Kala 4 Kesatria Fesyen Terjemahkan Makna Borderless dalam Pertunjukan Puncak JFW 2020

Tanpa batas, busana yang dulu identik untuk pria diolah sedemikian rupa agar tak terhalang gender. Itu salah satu terjemahan tema Borderless yang diangkat dalam Dewi Fashion Knight pada malam puncak JFW 2020.

Liputan6.com, Jakarta - Dewi Fashion Knight 2019 menjadi show pamungkas rangkaian Jakarta Fashion Week (JFW) 2020 yang berlangsung pada Senin malam, 28 Oktober 2019. Empat desainer top Indonesia menonjol bersatu mengusung tema Borderless yang berarti tanpa batas di hadapan ratusan pengunjung yang nyaris memenuhi seluruh bangku.

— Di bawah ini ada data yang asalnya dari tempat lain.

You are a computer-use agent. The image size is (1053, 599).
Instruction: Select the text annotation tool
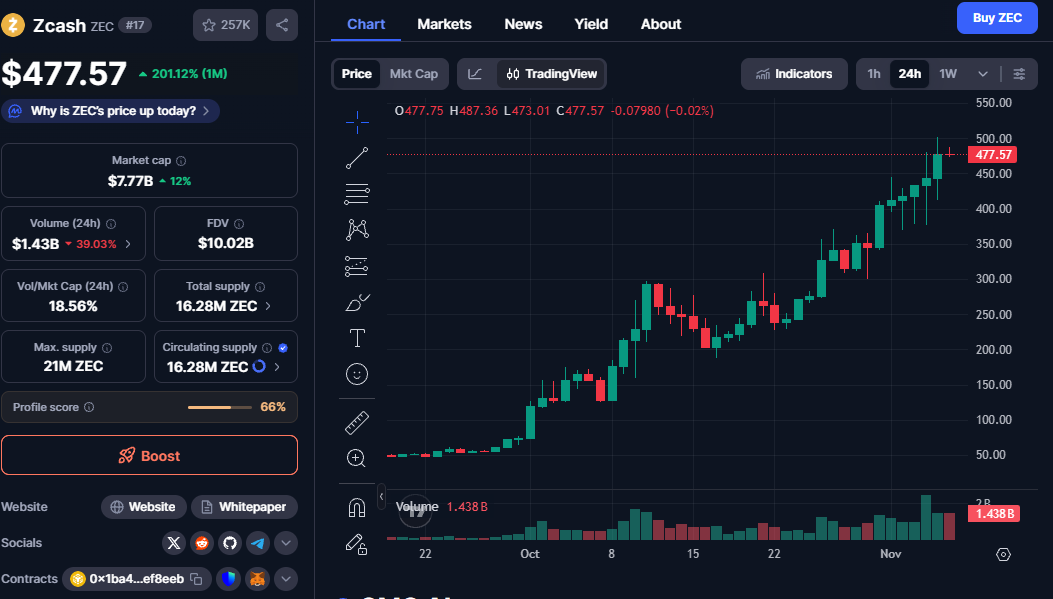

Pertunjukan yang dijadwalkan mulai pukul 20.30 WIB, molor nyaris satu jam. Para tamu yang sudah berdatangan selepas Maghrib harus rela berdiri di area tunggu sembari dihibur musik dari meja DJ.

Awak media dipersilakan masuk lebih dulu. Tempatnya di section D, sisi kiri ujung runway. Berikutnya adalah undangan VIP. Terlihat Kahiyang Ayu yang mengenakan gaun hitam dengan rok mengembang masuk dalam ruang saat pencahayaan masih temaram.

Para selebritas ternama lainnya juga hadir di Dewi Fashion Knight 2019. Di antaranya Cinta Laura yang datang bersama make up artist Bubah Alfian, Wanda Hamidah, Nadya Mulya, dan Titi Rajo Bintang.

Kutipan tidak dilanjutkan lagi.